**EXTRAIT DU DOCUMENT:**

------------------------------------------------

Certains passages rendent même un son plus inquiétant encore. Origène ne dit-il pas que le progrès de l’âme mystique ne doit pas s’arrêter au Christ mais atteindre le Père lui-même ? S’il en est ainsi, on ne voit plus quel serait le rôle du Sauveur, puisqu’il deviendrait possible de se passer de lui : « Vous pouvez vous demander s’il arrivera un temps où les anges verront par eux-mêmes ce qui est dans le Père et ne le regarderont plus à travers un intermédiaire et un serviteur : lorsque celui qui voit le Fils voit le Père qui l’a envoyé, on voit dans le Fils le Père ; mais quand on verra comme le Fils voit le Père et ce qui est dans le Père, on aura pour ainsi dire comme le Fils la vision immédiate du Père et de ce qui est dans le Père, sans avoir besoin de concevoir par l’image ce que l’image représente. Et je pense que cela c’est la fin, quand le Fils remettra la royauté à Dieu, au Père, quand Dieu sera tout en tous. » In Joan., XX, vii, 47. Il n’y a pourtant pas lieu d’épiloguer sur des passages de ce genre. Ici surtout, on se rend compte du rôle prépondérant joué par un texte scripturaire dont l’interprétation est difficile. Origène doit expliquer ce texte ; et, se trouvant embarrassé pour le faire, il propose un commentaire à titre d’hypothèse. Il donne l’impression d’être le premier à reconnaître la fragilité de son exégèse et d’attendre, de solliciter même une explication plus satisfaisante.

------------------------------------------------

**DONNÉES DISPONIBLES:**

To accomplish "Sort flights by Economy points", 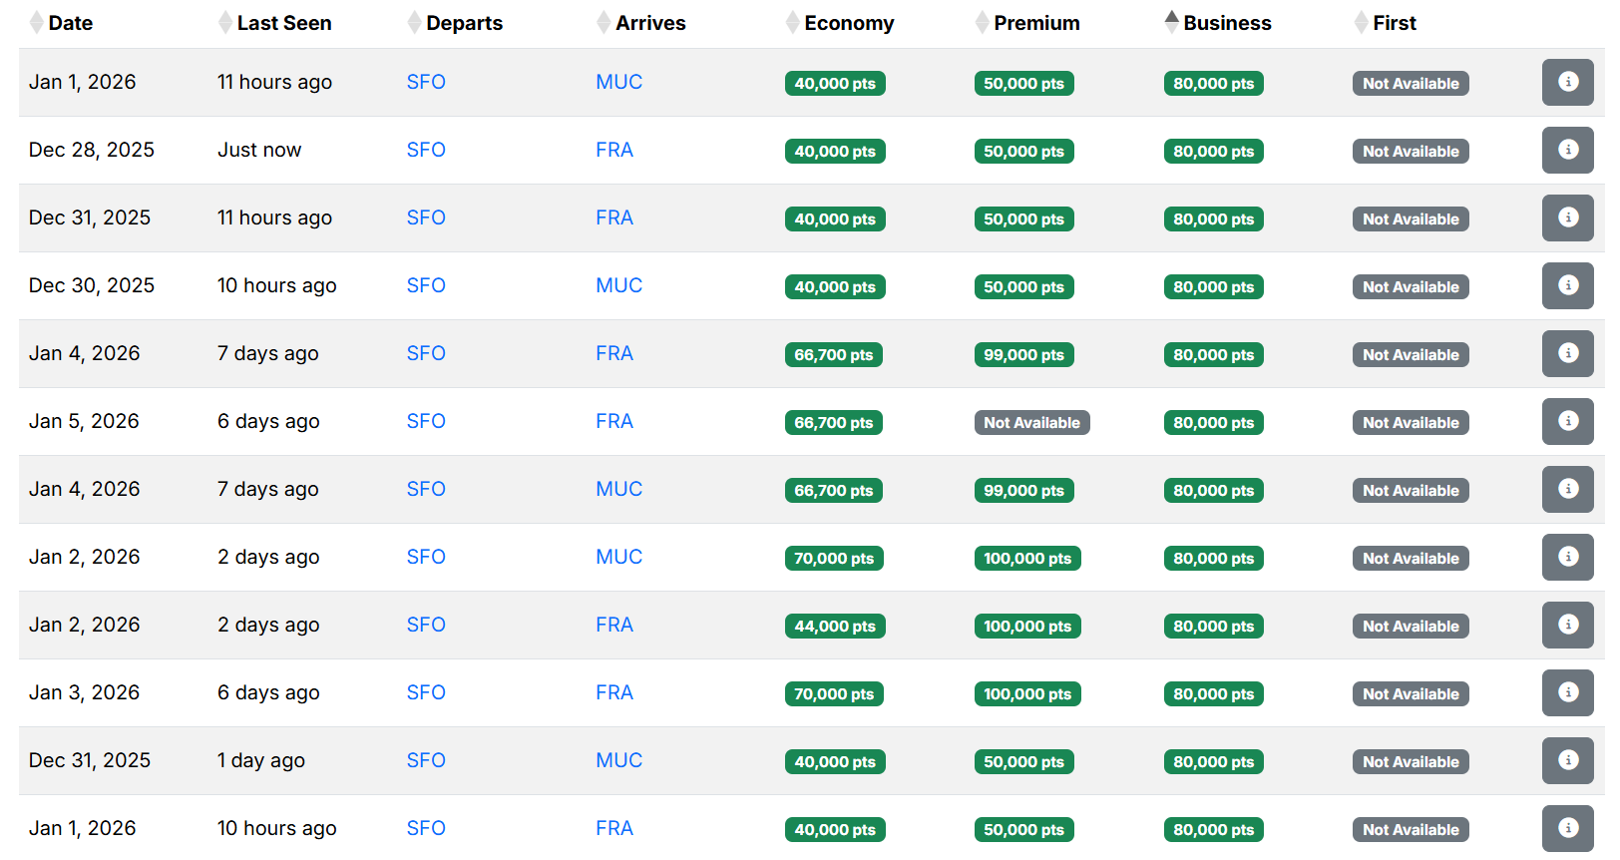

------------------------------------------------

Pouvez-vous renvoyer l'extrait sur Origène en entier, sans rien y changer ?

Certains passages rendent même un son plus inquiétant encore. Origène ne dit-il pas que le progrès de l’âme mystique ne doit pas s’arrêter au Christ mais atteindre le Père lui-même ? S’il en est ainsi, on ne voit plus quel serait le rôle du Sauveur, puisqu’il deviendrait possible de se passer de lui : « Vous pouvez vous demander s’il arrivera un temps où les anges verront par eux-mêmes ce qui est dans le Père et ne le regarderont plus à travers un intermédiaire et un serviteur : lorsque celui qui voit le Fils voit le Père qui l’a envoyé, on voit dans le Fils le Père ; mais quand on verra comme le Fils voit le Père et ce qui est dans le Père, on aura pour ainsi dire comme le Fils la vision immédiate du Père et de ce qui est dans le Père, sans avoir besoin de concevoir par l’image ce que l’image représente. Et je pense que cela c’est la fin, quand le Fils remettra la royauté à Dieu, au Père, quand Dieu sera tout en tous. » In Joan., XX, vii, 47. Il n’y a pourtant pas lieu d’épiloguer sur des passages de ce genre. Ici surtout, on se rend compte du rôle prépondérant joué par un texte scripturaire dont l’interprétation est difficile. Origène doit expliquer ce texte ; et, se trouvant embarrassé pour le faire, il propose un commentaire à titre d’hypothèse. Il donne l’impression d’être le premier à reconnaître la fragilité de son exégèse et d’attendre, de solliciter même une explication plus satisfaisante.